Airflow Sensor duplication is a normal problem for large scale airflow project. 
There are duplicated partitions needing to be detected from same/different DAG. 
In Airbnb there are 88 boxes running four different types of sensors everyday. 
The number of running sensor tasks ranges from 8k to 16k, which takes great 
amount of resources. Although Airflow team had redirected all sensors to a 
specific queue to allocate relatively minor resource, there is still large room 
to reduce the number of workers and relief DB pressure by optimizing the sensor 
mechanism.

Existing sensor implementation creates an identical task for any sensor task 
with specific dag_id, task_id and execution_date. This task is responsible of 
keeping querying DB until the specified partitions exists. Even if two tasks 
are waiting for same partition in DB, they are creating two connections with 
the DB and checking the status in two separate processes. In one hand, DB need 
to run duplicate jobs in multiple processes which will take both cpu and memory 
resources. At the same time, Airflow need to maintain a process for each sensor 
to query and wait for the partition/table to be created.
h1. ***Design*

There are several issues need to be resolved for our smart sensor. 
h2. Persist sensor infor in DB and avoid file parsing before running

Current Airflow implementation need to parse the DAG python file before running 
a task. Parsing multiple python file in a smart sensor make the case low 
efficiency and overload. Since sensor tasks need relatively more “light weight” 
executing information -- less number of properties with simple structure (most 
are built in type instead of function or object). We propose to skip the 
parsing for smart sensor. The easiest way is to persist all task instance 
information in airflow metaDB. 
h3. Solution:

It will be hard to dump the whole task instance object dictionary. And we do 
not really need that much information. 

We add two sets to the base sensor class as “persist_fields” and 
“execute_fields”. 
h4. “persist_fields”  dump to airflow.task_instance column “attr_dict”

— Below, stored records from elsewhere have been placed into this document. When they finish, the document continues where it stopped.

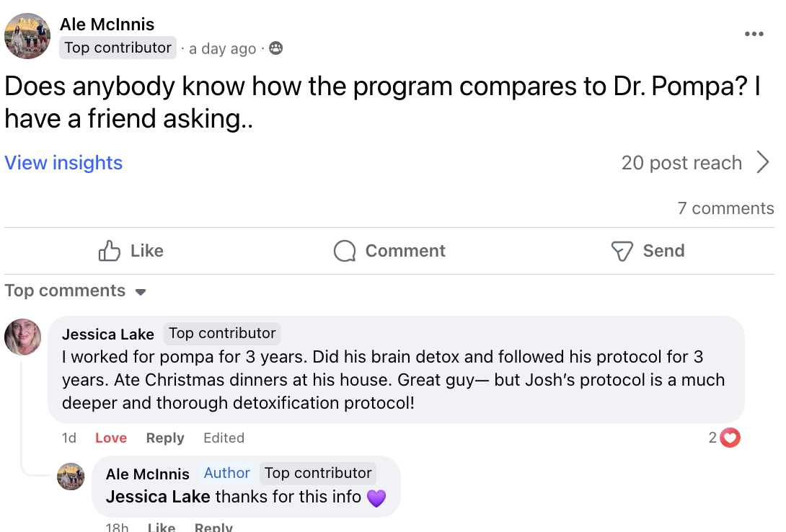
Task: Open the View insights link
Action: pos(63,163)
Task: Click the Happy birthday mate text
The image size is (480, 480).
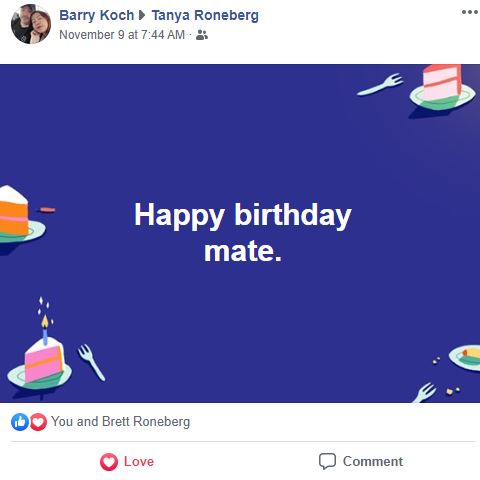Action: click(x=243, y=232)

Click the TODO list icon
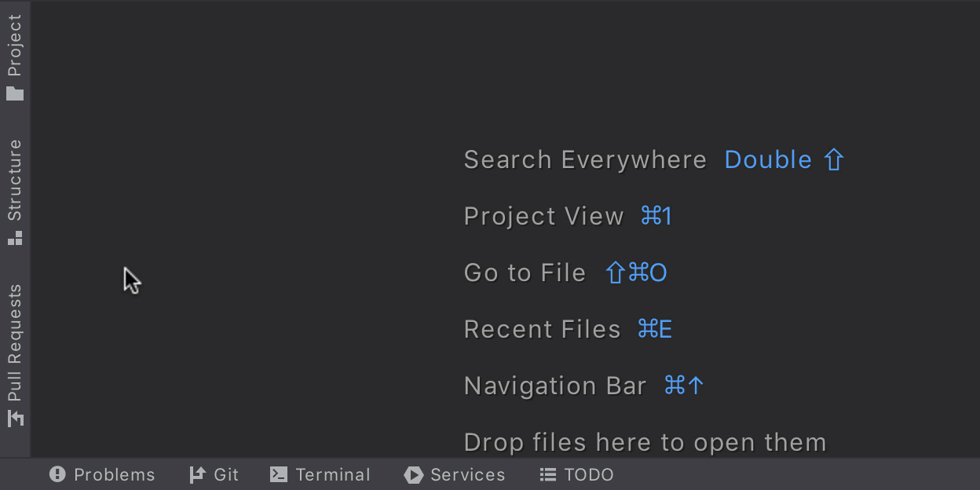(x=547, y=474)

saves the attribute names that should be used to accomplish a sensor poking 
job. For example:
 #  the “NamedHivePartitionSensor” define its persist_fields as  
('partition_names', 'metastore_conn_id', 'hook') since these properties are 
enough for its poking function. 
 # While the HivePartitionSensor can be slightly different use persist_fields 
as ('schema', 'table', 'partition', 'metastore_conn_id')

If we have two tasks that have same property value for all field in 
persist_fields. That means these two tasks are poking the same item and they 
are holding duplicate poking jobs in senser. 

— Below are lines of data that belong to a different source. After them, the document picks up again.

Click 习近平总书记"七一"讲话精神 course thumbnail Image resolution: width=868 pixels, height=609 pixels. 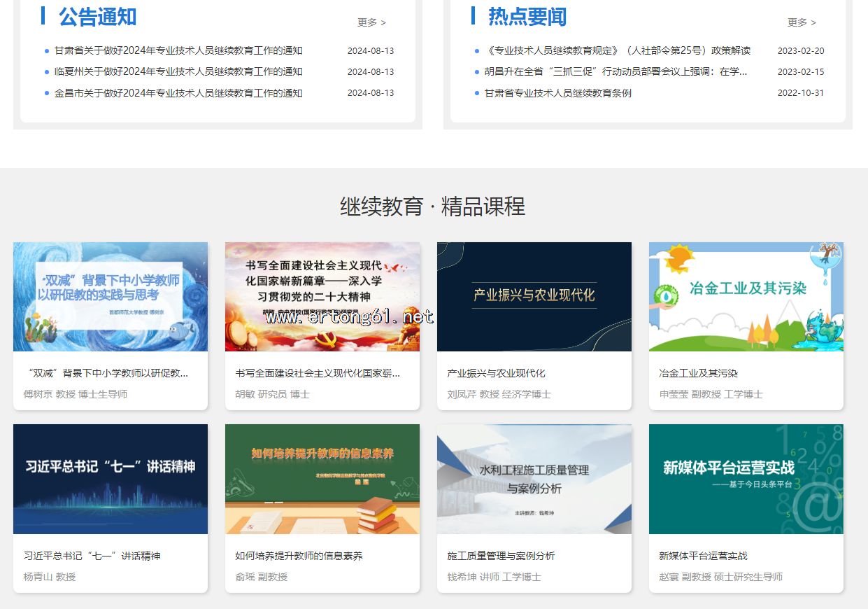tap(111, 479)
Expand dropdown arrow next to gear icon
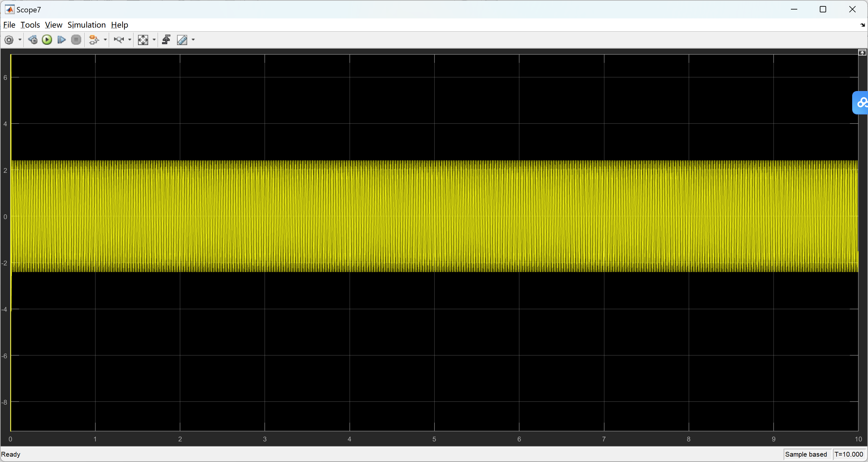This screenshot has height=462, width=868. click(20, 40)
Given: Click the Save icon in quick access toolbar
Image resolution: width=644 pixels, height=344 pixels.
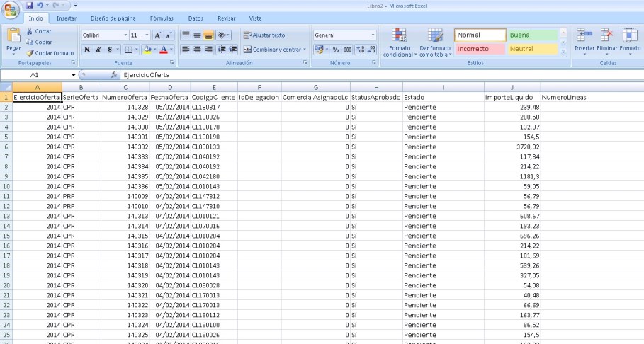Looking at the screenshot, I should (x=30, y=6).
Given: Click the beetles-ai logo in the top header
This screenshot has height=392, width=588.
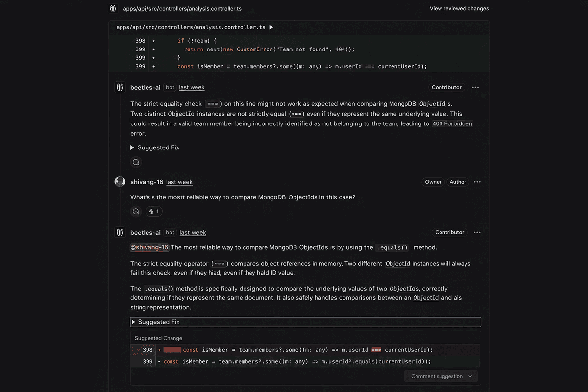Looking at the screenshot, I should (x=113, y=8).
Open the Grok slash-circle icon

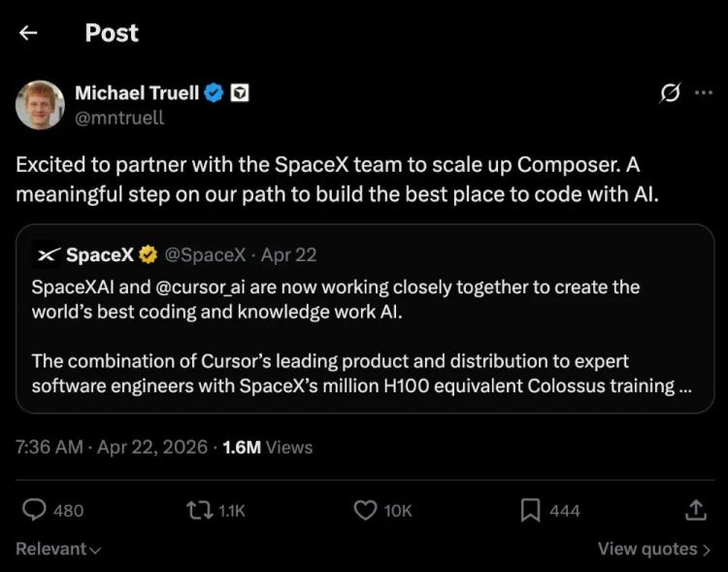click(x=670, y=93)
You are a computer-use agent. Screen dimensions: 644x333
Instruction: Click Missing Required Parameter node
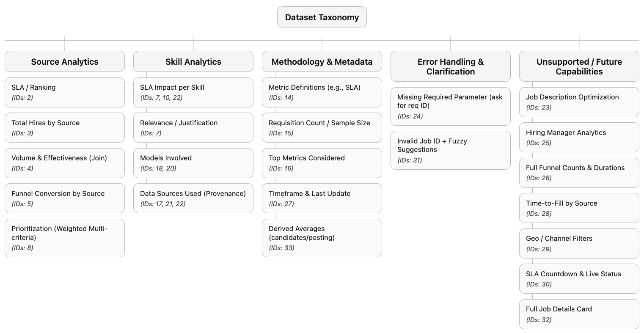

*The persist_fields can help us in deduplicate sensor tasks*. In a more broader 
way. If we can list persist_fields for all operators, it can help to dedup all 
airflow tasks.
h4. “Execute_fields” dump to airflow.task_instance column “exec_dict”

Saves the execution configuration such as “poke_interval”, “timeout”, 
“execution_timeout”

Fields in this set do not contain information affecting the poking job detail. 
They are related to how frequent should we poke, when should the task timeout, 
how many times timeout should be a fail etc. We only put those logic that we 
can easily handle in a smart sensor for now. This is a smart sensor “doable 
whitelist” and can be extended with more logic being “unlocked” by smart sensor 
implementation. 

 When we initialize a task instance object. We dump the attribute value of 
these two sets and persist them in the Airflow metaDB. Smart sensor can visit 
DB to get all required information of running sensor tasks and don’t need to 
parse any DAG files.
h2. Airflow scheduler change

We do not want to break any existing logic in scheduler. The smart sensor is a 
configurable mode and can be easily fallback to scheduler regular logic when it 
detects the case is not good for smart sensor.
h3. Solution
h4. Scheduler process_file

Right before we set a task instance state to “scheduled”, add smart sensor 
check to do:
 # Check if Airflow is configured as use smart sensor
 # Check if current task is good for smart sensor running

If both check got a “yes” that means the task instance is qualified for smart 
sensor. Airflow scheduler set its state to “smart_pending” instead of 
“scheduled” and this task instance will  *NOT BE QUEUED* to the executor. It is 
expected to be picked up by a smart sensor task from DB query. Smart sensor 
will update the state to final state (“success” or “failed”) or “up_for_retry” 
and it can come back to normal scheduler world.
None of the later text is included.